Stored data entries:

──────────────────────────────

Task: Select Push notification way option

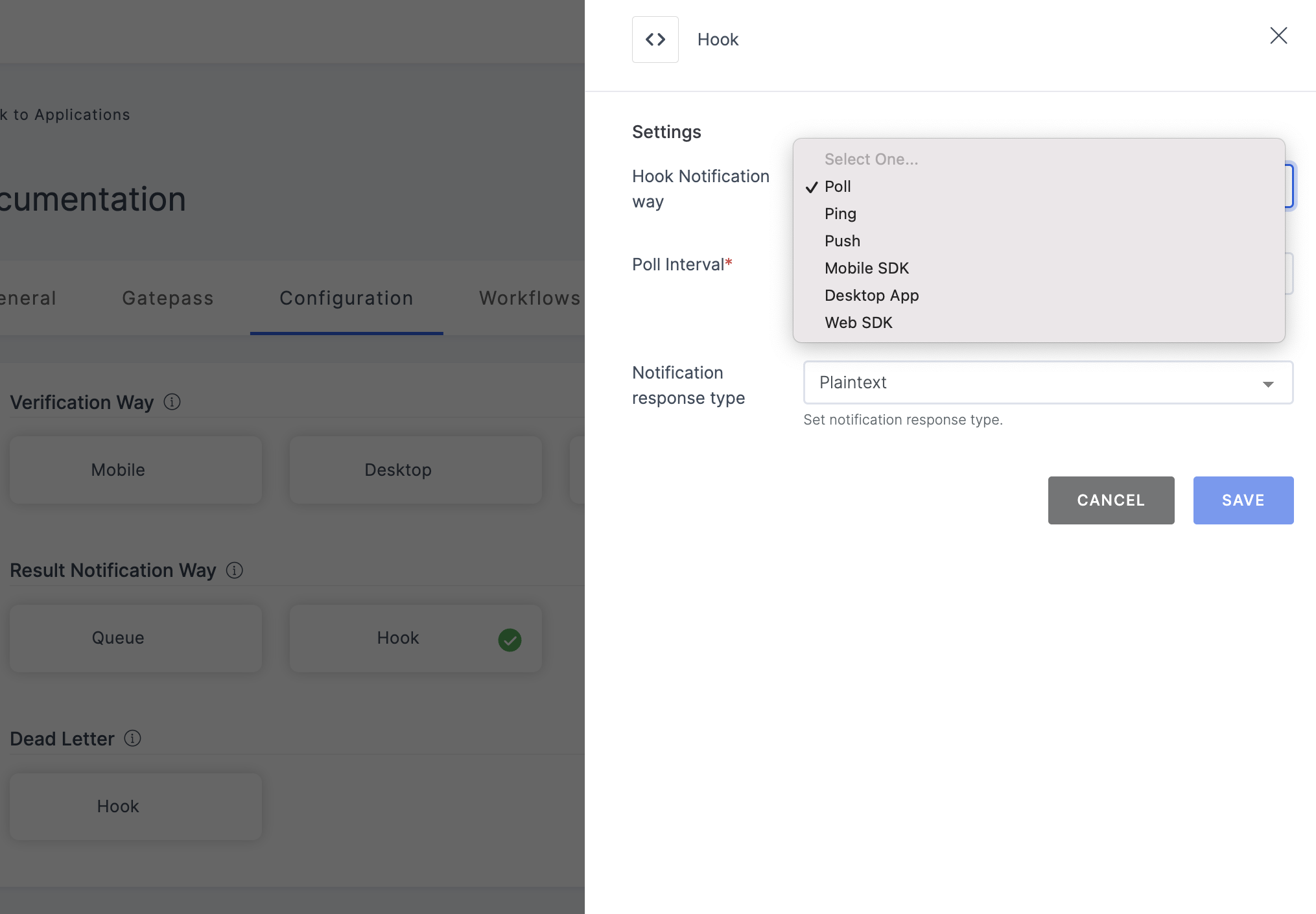Action: click(842, 240)
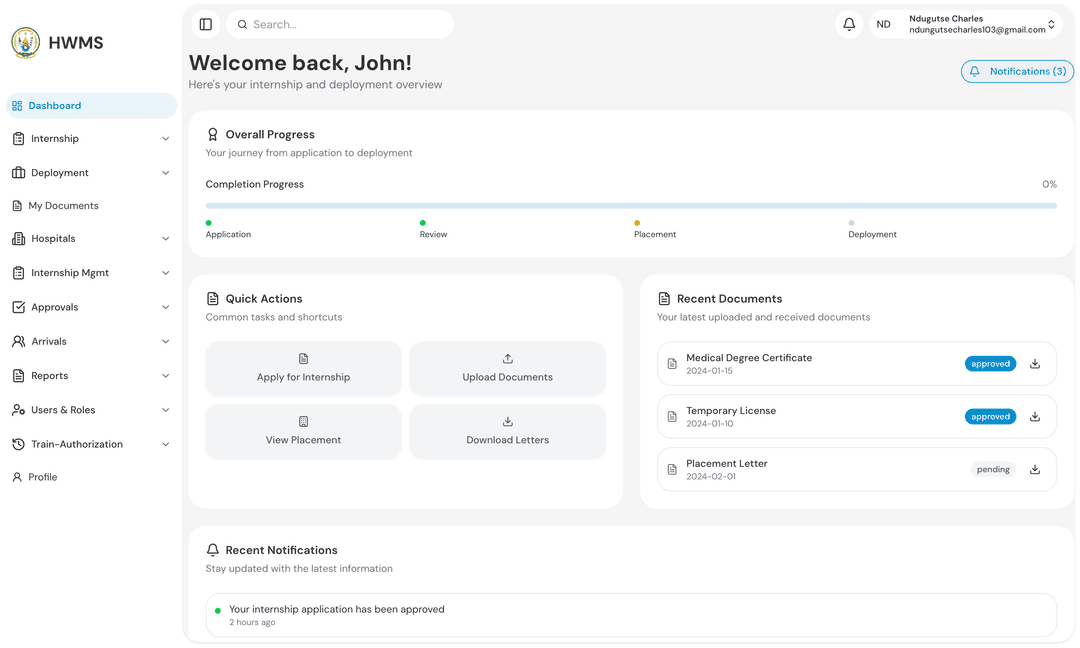
Task: Click the Completion Progress bar
Action: 630,206
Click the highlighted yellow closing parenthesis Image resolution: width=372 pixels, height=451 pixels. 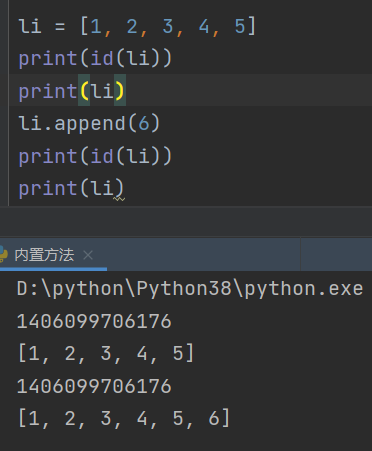120,91
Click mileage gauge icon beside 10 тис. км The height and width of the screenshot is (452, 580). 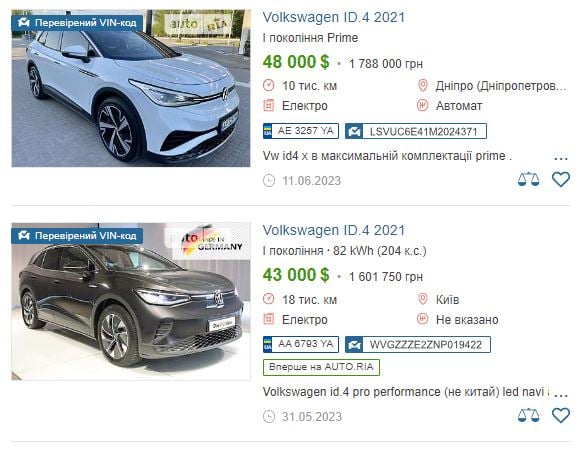(269, 85)
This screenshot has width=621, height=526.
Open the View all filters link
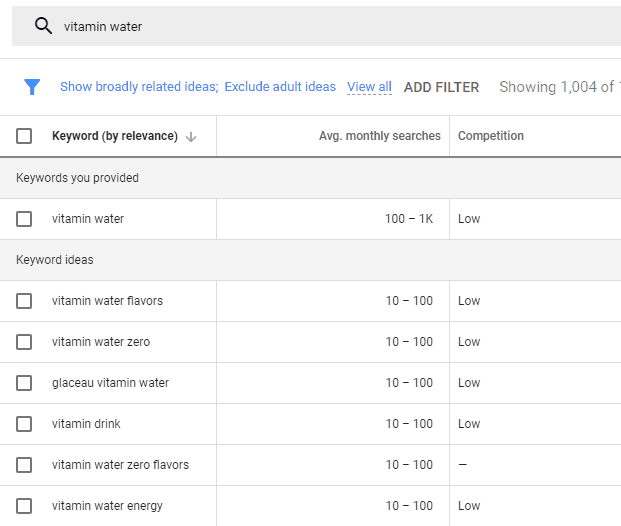369,87
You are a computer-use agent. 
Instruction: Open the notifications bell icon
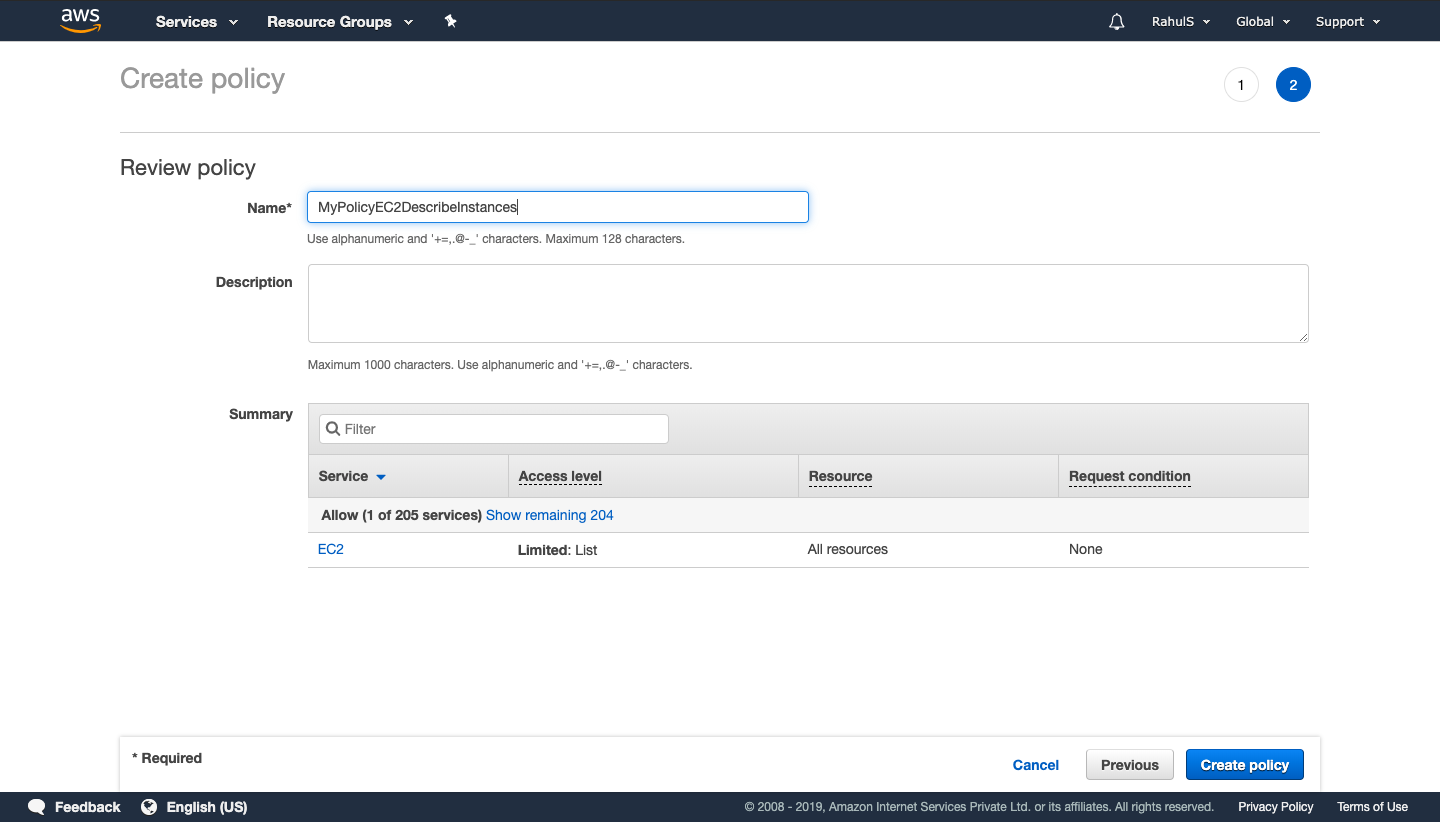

──────────────────────────────

• Exercise details
Where a line contains "Open the View all filters link", begin there and transcribe every line through the last one of the records above, exactly and with no pictures.

• Response to this task
Open the View all filters link
369,87
You are a computer-use agent. 
Instruction: Open the notifications bell icon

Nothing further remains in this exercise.